A/N: Just had to give my usual thanks to: Mrs. Winchester, SammysAngel, SVOC Luva, Ghostwriter, Nate and Jake, KatieMalfoy19, ashylns, AzNnEqGrOePnOi for all the reviews, it makes me want to update quicker than usual. and sorry Ghostwriter about the Lacy Peterson thing, yes, I realized when you wrote it that that was in the news, but honestly I was dead asleep when I wrote it and that name just popped into my brain. So I decided to change the last name to Wilson.
Chapter 7
December 12, 2002
Right now my life is spinning out of control. Dad left two nights ago to get rid of a polturgist. He asked me to go with him, and I would have, but I heard Sammy having those nightmares. I know his safety is more important than hunting right now.
I just wish I knew why he was still having those dreams. At 18 you'd think they'd end. But I don't dare ask him. He would just close up and deny he ever had them in the first place.
But it's all going to change soon. Sam's getting what he wants. What he deserves. A life. Ever since he was a kid he wanted to have a normal life. Well, even though Dad doesn't want him to be happy, I do.
Two months ago, when I saw the application for Standford in the mailbox, saw that one of the recommendations had to be from a family relative, I stole it. Sam never knew. When they called for him, asking about the letter, I pretended to be him and told them it wasn't in there.
They sent another, those goddamn people. I didn't know what to do. Showing it to Dad would have started a big arguement. And I really don't want Dad to know I'm supporting Sam on this.
So, this afternoon, I mailed the letter. At first I had no clue what the hell to write about. But then it all just came to me. His skills, hows honest he is with people, and his bravery. I know, with that letter, he's getting in for sure. And he's going to have to stand up against Dad, of all people. I just wish I was strong enough to support him openly.
Maybe one day, when we're really old, and all my good looks have weared off, I'll tell him about it. And about the money. He always asks where my money goes, but I can't possibly tell him that either. That every penny I've earned (well, made) in the past two years has been put in one of those college payment plan things. Because I sure as hell know he can't afford Standford; schlorship or not.
My eyes were burning. I hadn't noticed that the year on the entry date had changed. I didn't realize that this was just four years ago.
But that wasn't the issue. The issue was Dean. I treated him like shit for my entire life, telling him to leave me, to go hunt with Dad.
He not only gave up his...job to take care of me, he helped me get away from him.
My eyes were on fire. The urge to cry was becoming too powerful. Dean, wonderful older brother who had been stepped over all his life, and yet, managed to keep a smile.
Realization dawned on me. I had helped make Dean the freak. He never went out because he was always afraid I'd need him. He never got close to anyone because he was afraid of how they'd take in our family. And me. Hell, he was more of a father to me then Dad ever was. He was the one constantly comforting me in the middle of the night.
And he put my life goals before his. I couldn't help, the tears started flowing.
Dean made sure he followed Dad's every order because he knew I'd be leaving. He tried to protect Dad too, you could say. He knew not to try and start a life because Dad needed one of his with him.

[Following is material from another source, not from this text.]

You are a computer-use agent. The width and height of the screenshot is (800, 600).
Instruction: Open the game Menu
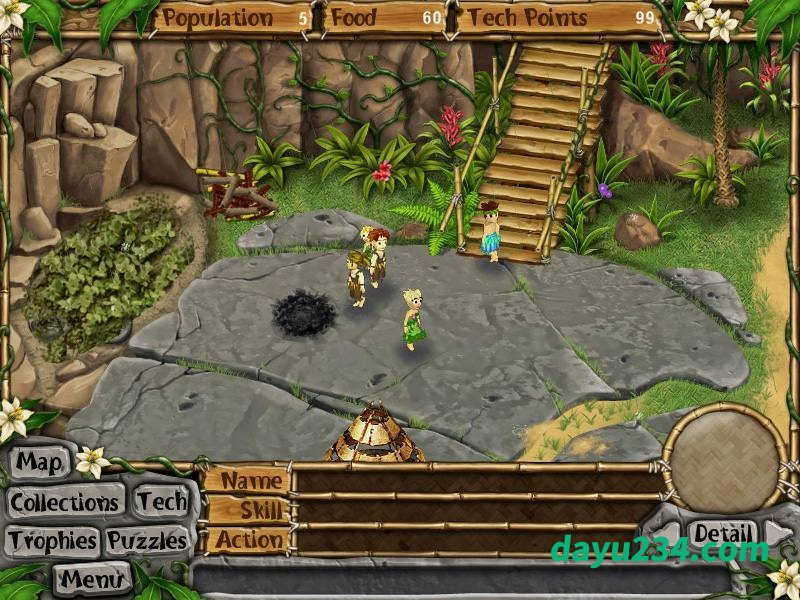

At that moment I felt as if the walls were closing in. My chest tightened, beads of sweat covered my body, I vaguely noticed my t-shirt sticking to my chest.
From somewhere downstairs I heard the television blaring. Mr. Davenport must have gotten home from work. I hoped he couldn't hear my sobs.
That, too, all happened a century ago. I tried to call Dean several times, but he either didn't have it turned on or wasn't answering my calls. I guessed the latter. By eleven I, when I left Dean his fourth voice message, I decided to give up and go to sleep.
Lying that pink bed didn't settle my thoughts, though. It got me thinking to all the memories of me being a teenager, hearing my older brother's reassuring voice when I asked him if everything was alright. He'd always do that squinting thing with his eyes, that bugs the shit outta me, and say, "Course I'm fine. Just doing my job." Unfortunatly, I thought, taking care of me wasn't his job. It was Dad's. I just didn't care enough to notice, until now.
At around three I heard Anna sneak upstairs, trying her best to be quiet. I let out a small groan. In all the madness I had once again forgotten about the murder case. It seemed like an easy job. Lacy, the young teenage girl who got beat to death by her boyfriend, was going around as a spirit killing off guys around that same age.
The only problem was, Dean wasn't going to have my back this time. I'd have to retrace all my steps and make sure the situation stayed under control. Besides, it wasn't anything major, just a ghost. Find the bones, burn them, be done.
Seemed easy enough.
With that in mind I slowly dozed off into a fitful sleep, full of dreams about Dean.